Features

Prosecutors don’t want TV coverage of SLA trial

The Associated Press
Saturday March 31, 2001

LOS ANGELES — Cameras should be barred from the courtroom during the bomb conspiracy trial of former SLA fugitive Sara Jane Olson because the testimony could teach viewers how to make bombs, prosecutors argued Friday. 

Defense lawyer Shawn Chapman countered that such information was readily available on the Internet and in fact was given in great detail Thursday night during an ABC-TV Prime Time special about Oklahoma City bomber Timothy McVeigh. 

Superior Court Judge Larry P. Fidler said if he decides to allow cameras in the courtroom, he might bar them during testimony describing how bombs are manufactured. 

However, the judge did not immediately rule on the motion brought by Court TV and joined by other broadcast media. 

Attorney Kelli Sager argued that there is wide public interest in the trial of the Minnesota housewife who was arrested 25 years after the Symbionese Liberation Army made headlines.  

She is charged with planting bombs under police cars in Los Angeles as retaliation for the deaths of six SLA members in a fiery police shootout.  

The bombs never went off. 

Olson remained a fugitive for more than two decades and led an apparently crime-free life as a doctor’s wife and mother of three children until she was arrested in June 1999 near her home in St.
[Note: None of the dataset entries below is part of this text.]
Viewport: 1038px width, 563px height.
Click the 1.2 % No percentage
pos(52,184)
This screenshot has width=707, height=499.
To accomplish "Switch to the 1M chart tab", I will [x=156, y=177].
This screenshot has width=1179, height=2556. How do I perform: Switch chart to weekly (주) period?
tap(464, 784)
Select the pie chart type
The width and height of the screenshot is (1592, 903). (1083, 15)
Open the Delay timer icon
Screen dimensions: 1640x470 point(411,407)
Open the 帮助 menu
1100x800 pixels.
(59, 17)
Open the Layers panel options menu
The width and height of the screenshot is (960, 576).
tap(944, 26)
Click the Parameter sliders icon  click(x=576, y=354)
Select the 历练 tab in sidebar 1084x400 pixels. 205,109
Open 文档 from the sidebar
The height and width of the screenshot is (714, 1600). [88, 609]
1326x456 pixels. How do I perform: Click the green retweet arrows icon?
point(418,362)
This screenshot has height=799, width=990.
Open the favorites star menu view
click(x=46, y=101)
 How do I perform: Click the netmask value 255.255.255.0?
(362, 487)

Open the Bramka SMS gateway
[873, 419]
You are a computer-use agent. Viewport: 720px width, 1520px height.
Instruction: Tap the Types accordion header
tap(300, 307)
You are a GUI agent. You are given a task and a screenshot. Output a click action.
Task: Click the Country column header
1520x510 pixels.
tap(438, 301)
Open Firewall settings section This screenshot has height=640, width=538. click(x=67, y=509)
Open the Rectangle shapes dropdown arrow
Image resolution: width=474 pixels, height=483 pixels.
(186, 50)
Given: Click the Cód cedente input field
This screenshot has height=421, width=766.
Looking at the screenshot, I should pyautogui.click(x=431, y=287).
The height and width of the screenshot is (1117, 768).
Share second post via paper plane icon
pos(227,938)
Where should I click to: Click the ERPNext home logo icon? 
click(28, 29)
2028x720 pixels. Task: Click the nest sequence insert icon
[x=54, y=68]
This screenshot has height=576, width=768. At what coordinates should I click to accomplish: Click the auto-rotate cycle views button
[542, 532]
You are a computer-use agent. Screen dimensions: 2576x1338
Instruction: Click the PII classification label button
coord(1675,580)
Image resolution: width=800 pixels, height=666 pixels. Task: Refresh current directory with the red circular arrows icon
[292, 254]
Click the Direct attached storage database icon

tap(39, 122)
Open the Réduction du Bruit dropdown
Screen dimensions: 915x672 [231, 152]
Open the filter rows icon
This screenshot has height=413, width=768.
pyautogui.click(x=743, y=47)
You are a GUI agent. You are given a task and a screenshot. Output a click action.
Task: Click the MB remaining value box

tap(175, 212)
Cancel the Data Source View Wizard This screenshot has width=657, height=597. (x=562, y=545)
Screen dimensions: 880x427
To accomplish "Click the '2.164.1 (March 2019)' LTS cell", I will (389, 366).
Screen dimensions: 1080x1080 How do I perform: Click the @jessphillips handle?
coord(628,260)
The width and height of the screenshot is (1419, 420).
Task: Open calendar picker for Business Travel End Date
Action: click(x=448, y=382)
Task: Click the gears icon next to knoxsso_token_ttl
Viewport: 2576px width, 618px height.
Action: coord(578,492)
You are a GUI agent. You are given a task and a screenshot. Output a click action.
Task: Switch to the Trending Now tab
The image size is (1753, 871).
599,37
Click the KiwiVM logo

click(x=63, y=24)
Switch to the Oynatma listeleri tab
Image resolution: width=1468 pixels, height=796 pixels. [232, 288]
Paul, Minn.  

She has pleaded innocent and is free on $1 million bail. 

The debate over cameras in the courtroom was heard before, but when a new judge was appointed to the case, it had to be re-examined.  

Fidler told the prosecution: “There is going to be coverage of this case and the print media is free to report on what happens in this trial. You have to tell me how the television coverage differs.” 

Deputy District Attorney Eleanor Hunter said the district attorney’s office, which normally favors camera coverage, is opposing it in this case because of the bomb evidence and because there may be another trial eventually involving a 1975 murder committed during a Sacramento area bank robbery. 

Investigation of that long-dormant case has been reopened at the request of Hunter and her co-counsel Michael Latin, even though Sacramento authorities have said often that there is insufficient evidence. 

In her remarks Friday, Hunter suggested that former SLA member Emily Harris shot Myrna Opsahl at the bank, a contention made by Patty Hearst in her book about the case.  

Hunter worried aloud that if that allegation was raised in Olson’s trial and was broadcast on TV, Harris would argue she couldn’t get a fair trial in Sacramento. 

“There is a real possibility that the Carmichael case will be filed,” Hunter said. 

Sager told the judge such considerations were irrelevant because neither Harris nor Olson has been charged in the Sacramento case and the information would be disseminated by the print media in any case. 

Hunter told the judge she and Latin were going to Sacramento next week. 

“Can I assume you won’t be talking about legislation?” the judge said sarcastically. 

Chapman said she would file a motion Monday to continue the April 30 trial date for Olson because of a continuing avalanche of discovery documents being produced by prosecutors. She said she has received some 22,000 pages of evidence.